§ Written instruction: From the line containing "The height and" through the end of the items, update those lines by replacing "button" with "control" and changing nothing else, and leave the pictures out of your answer.

§ Material to process:

★ ★ ★

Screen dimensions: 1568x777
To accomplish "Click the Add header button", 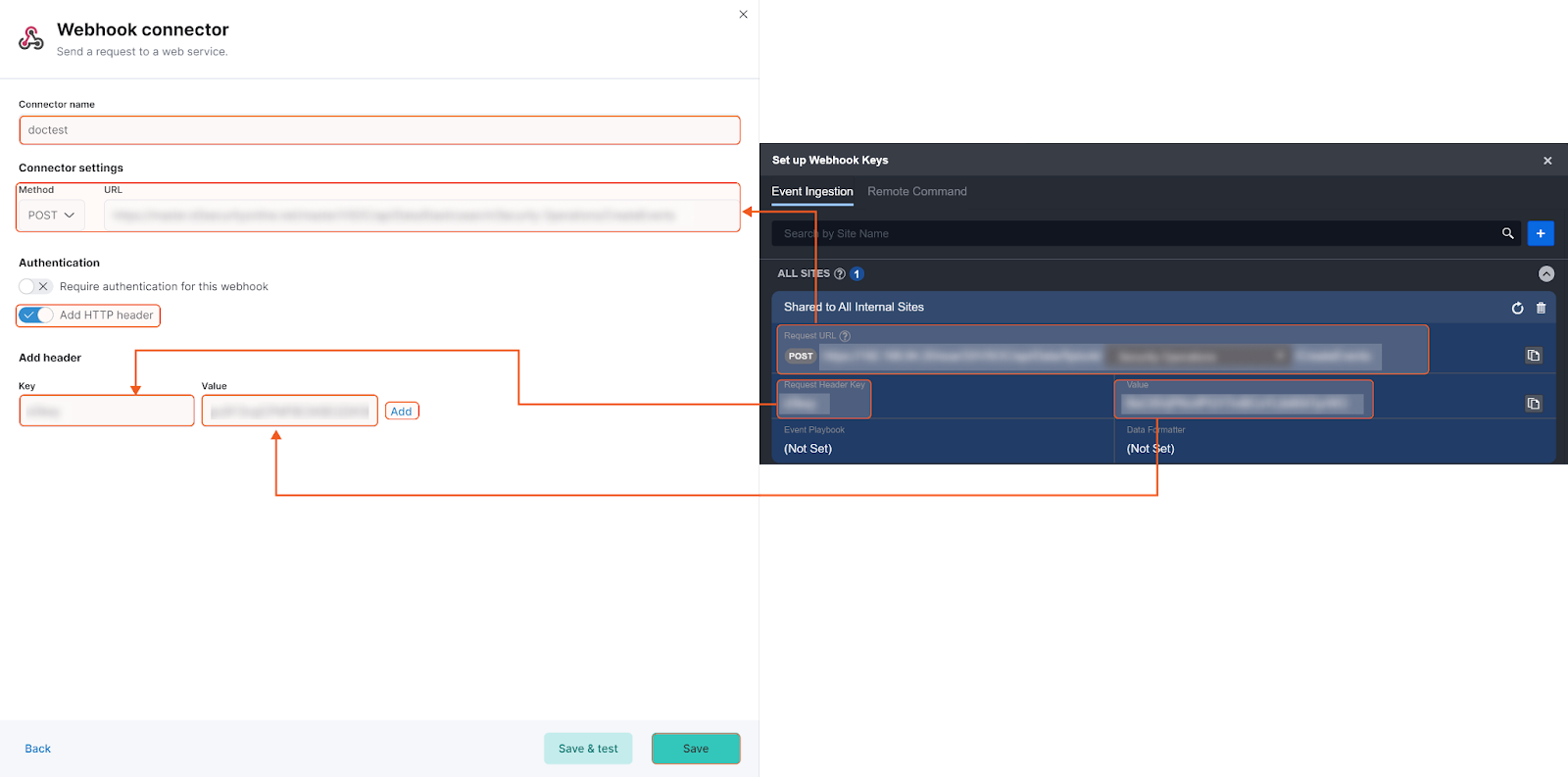I will coord(402,412).
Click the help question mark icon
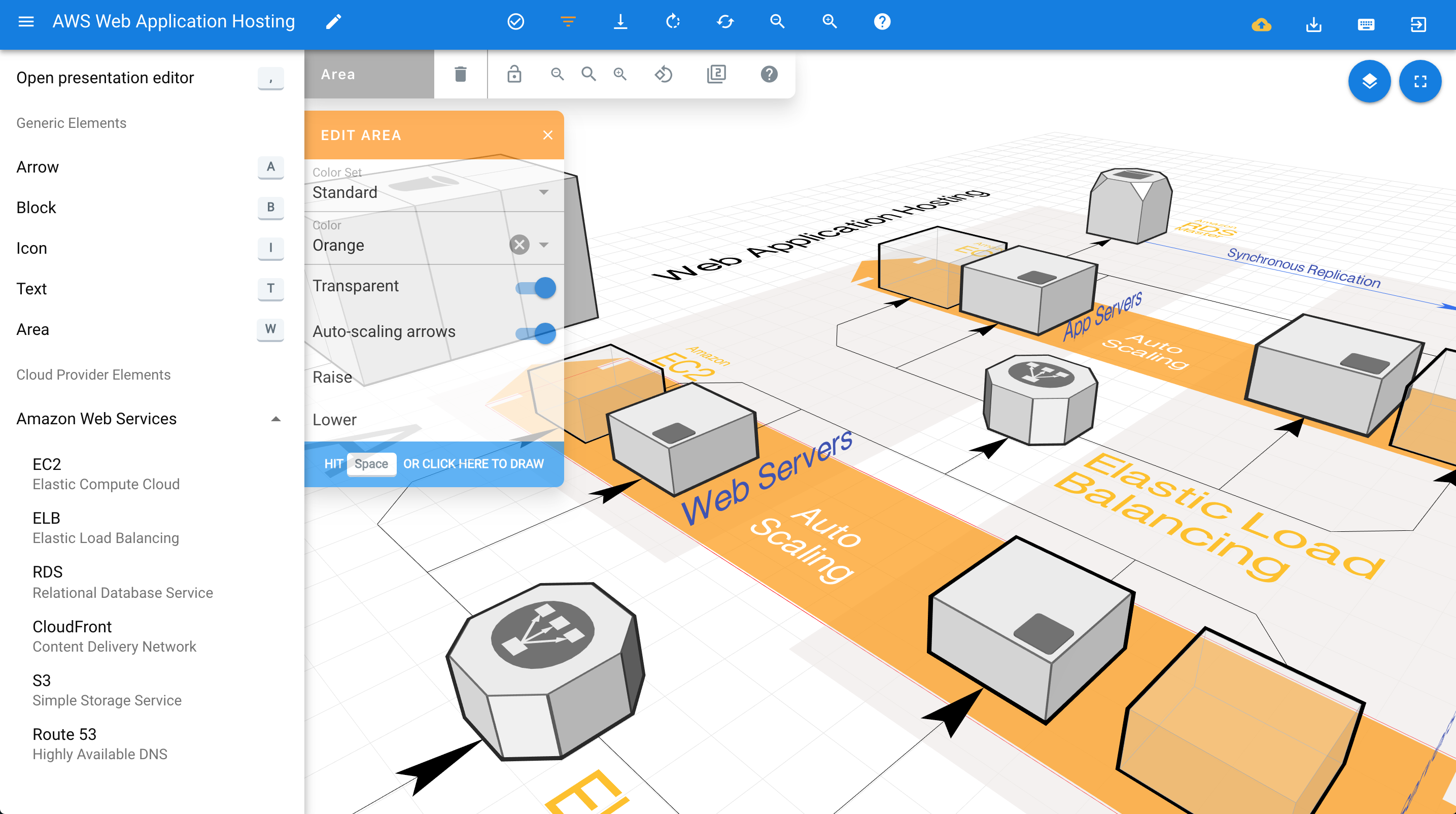Image resolution: width=1456 pixels, height=814 pixels. click(882, 21)
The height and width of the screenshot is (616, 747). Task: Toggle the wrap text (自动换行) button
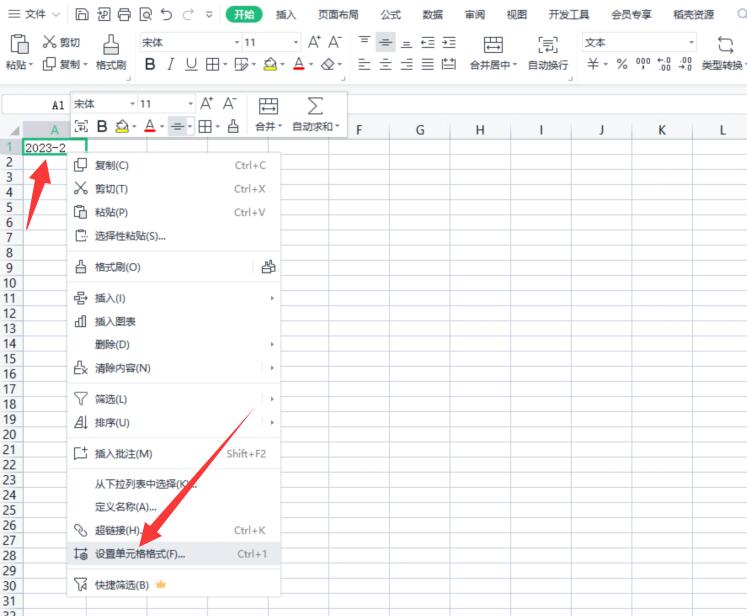pos(547,53)
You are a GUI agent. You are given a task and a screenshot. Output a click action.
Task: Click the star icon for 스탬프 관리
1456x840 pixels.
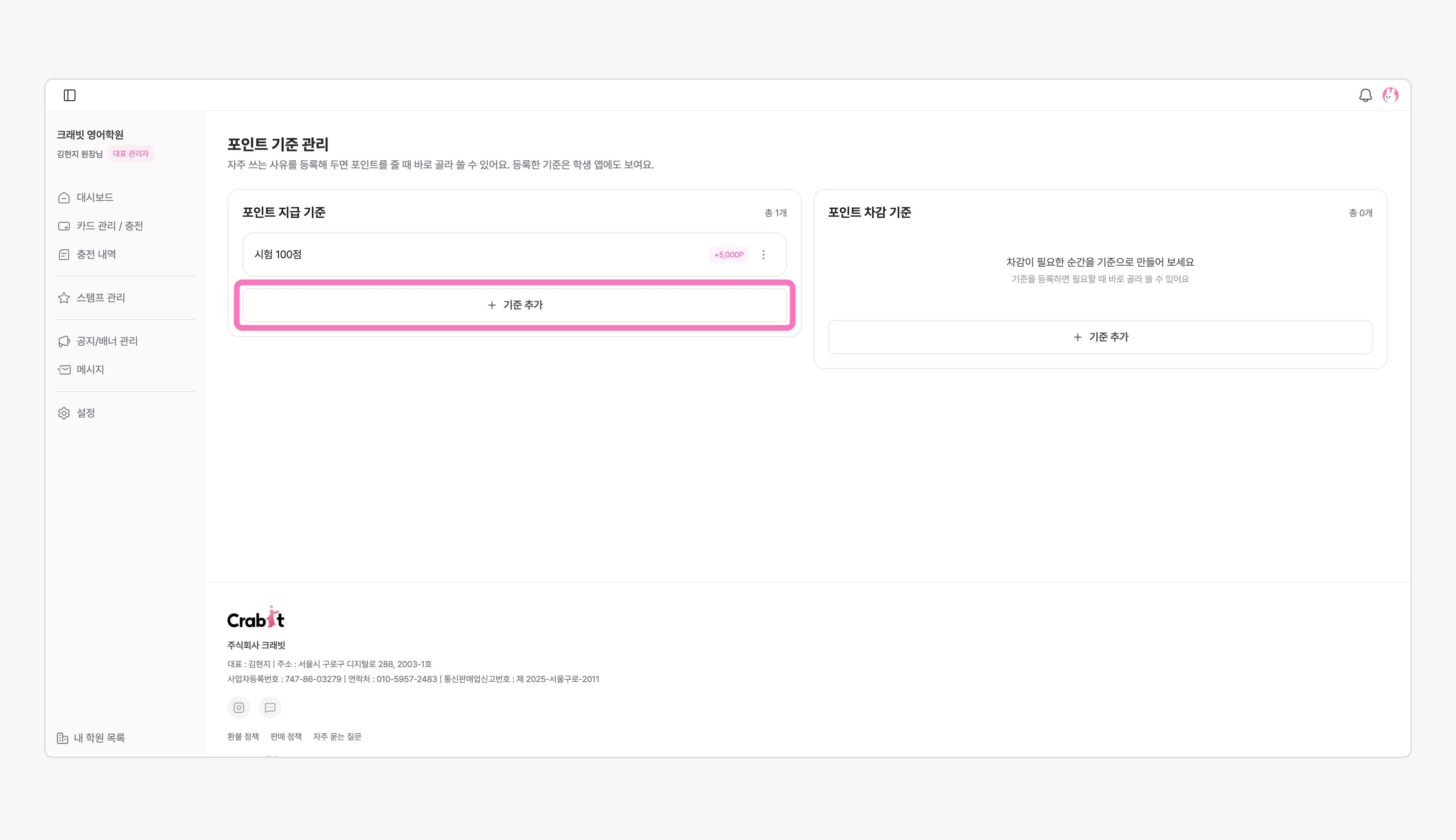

★ ★ ★

§ The reply:
The height and width of the screenshot is (616, 747). Task: Toggle the wrap text (自动换行) control
pos(547,53)
You are a GUI agent. You are given a task and a screenshot. Output a click action.
Task: Click the star icon for 스탬프 관리
1456x840 pixels.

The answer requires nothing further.